FFR time-waveforms in response to the major chord are shown for the three groups in Fig. 2. Similar time-waveforms were observed in response to the other three stimuli. For all groups, clear onset components (i.e., large negative deflections) are seen at the three time marks corresponding to the individual onset of each note (note 1: ~17 ms, note 2: ~ 117 ms, note 3: ~ 217 ms). Relative to non-musicians, musician and Chinese FFRs contain larger amplitudes during the chordal third (2nd note, ~110–210 ms), the defining pitch of the sequence. Within this same time window, non-musician responses show reduced amplitude indicating poorer representation of this chord-defining pitch (see also Fig. 3A).

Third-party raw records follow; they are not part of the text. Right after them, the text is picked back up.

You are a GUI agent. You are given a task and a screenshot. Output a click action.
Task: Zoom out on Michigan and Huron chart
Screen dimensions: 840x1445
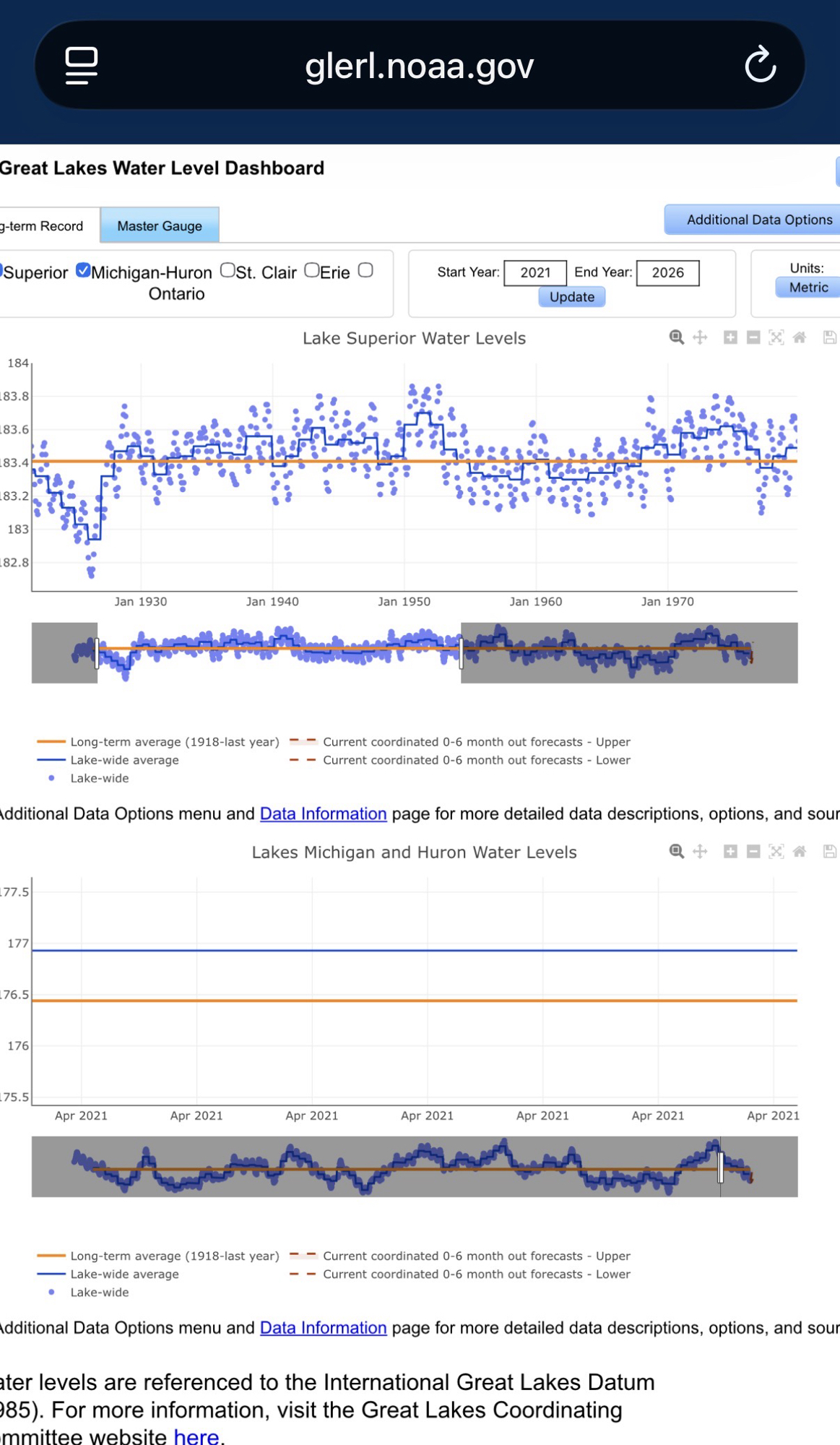753,852
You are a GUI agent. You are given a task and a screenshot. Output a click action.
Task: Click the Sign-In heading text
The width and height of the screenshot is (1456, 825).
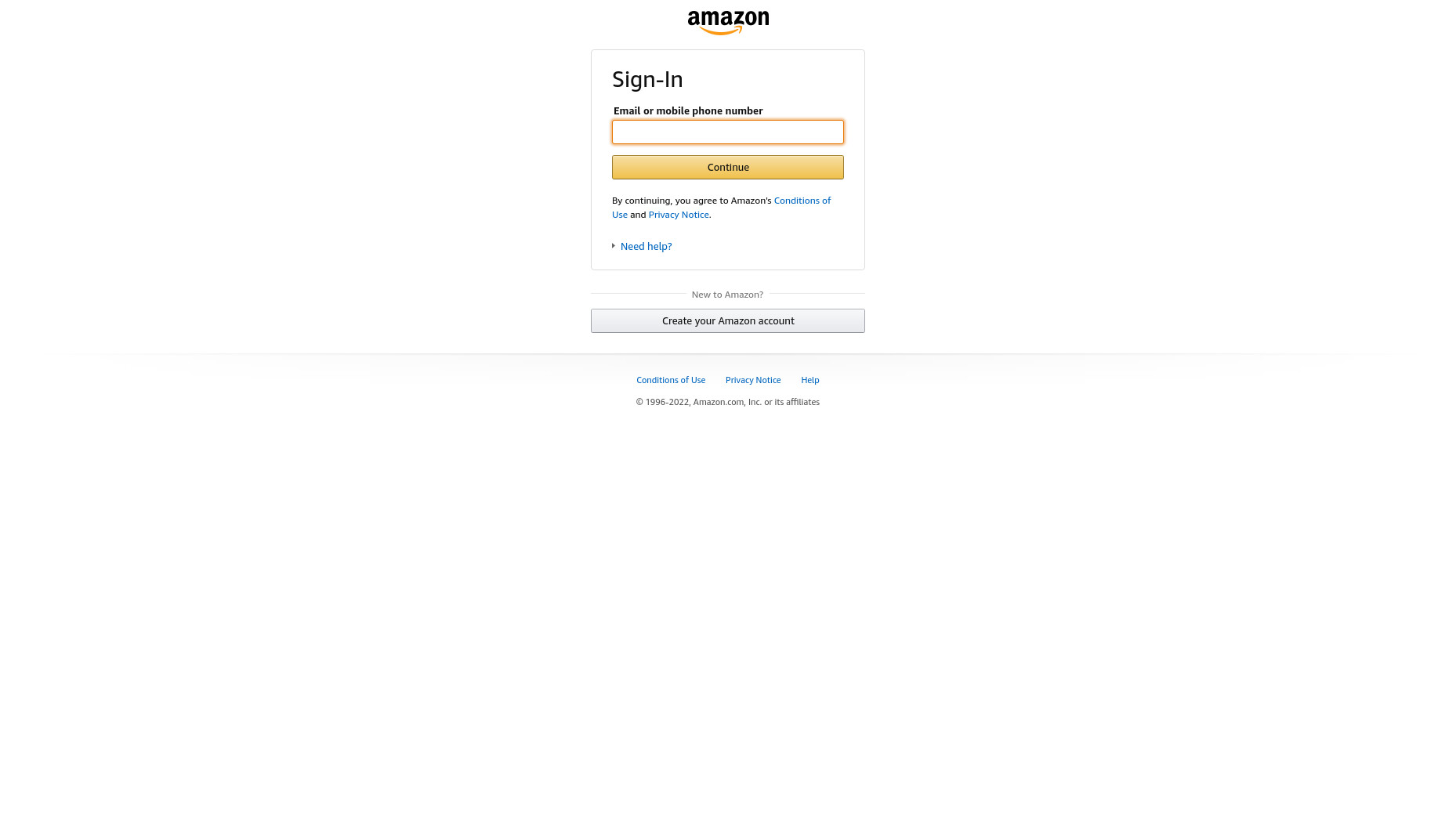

FFR encoding of F0 for the thirds of chordal standard and detuned arpeggios are shown in Fig. 3. Individual panels show the meaningful comparisons contrasting a prototypical musical chord with its detuned counterpart: panel A, major vs. detuned up; panel B, minor vs. detuned down. An omnibus ANOVA on F0 encoding revealed significant main effects of group [F2, 30 = 14.01, p < 0.001, η 2p = 0.48] and stimulus [F3, 90= 8.30, p = 0.0001, η 2p = 0.22] on F0 encoding, as well as a group x stimulus interaction [F6, 90 = 2.89, p = 0.0126, η 2p = 0.16].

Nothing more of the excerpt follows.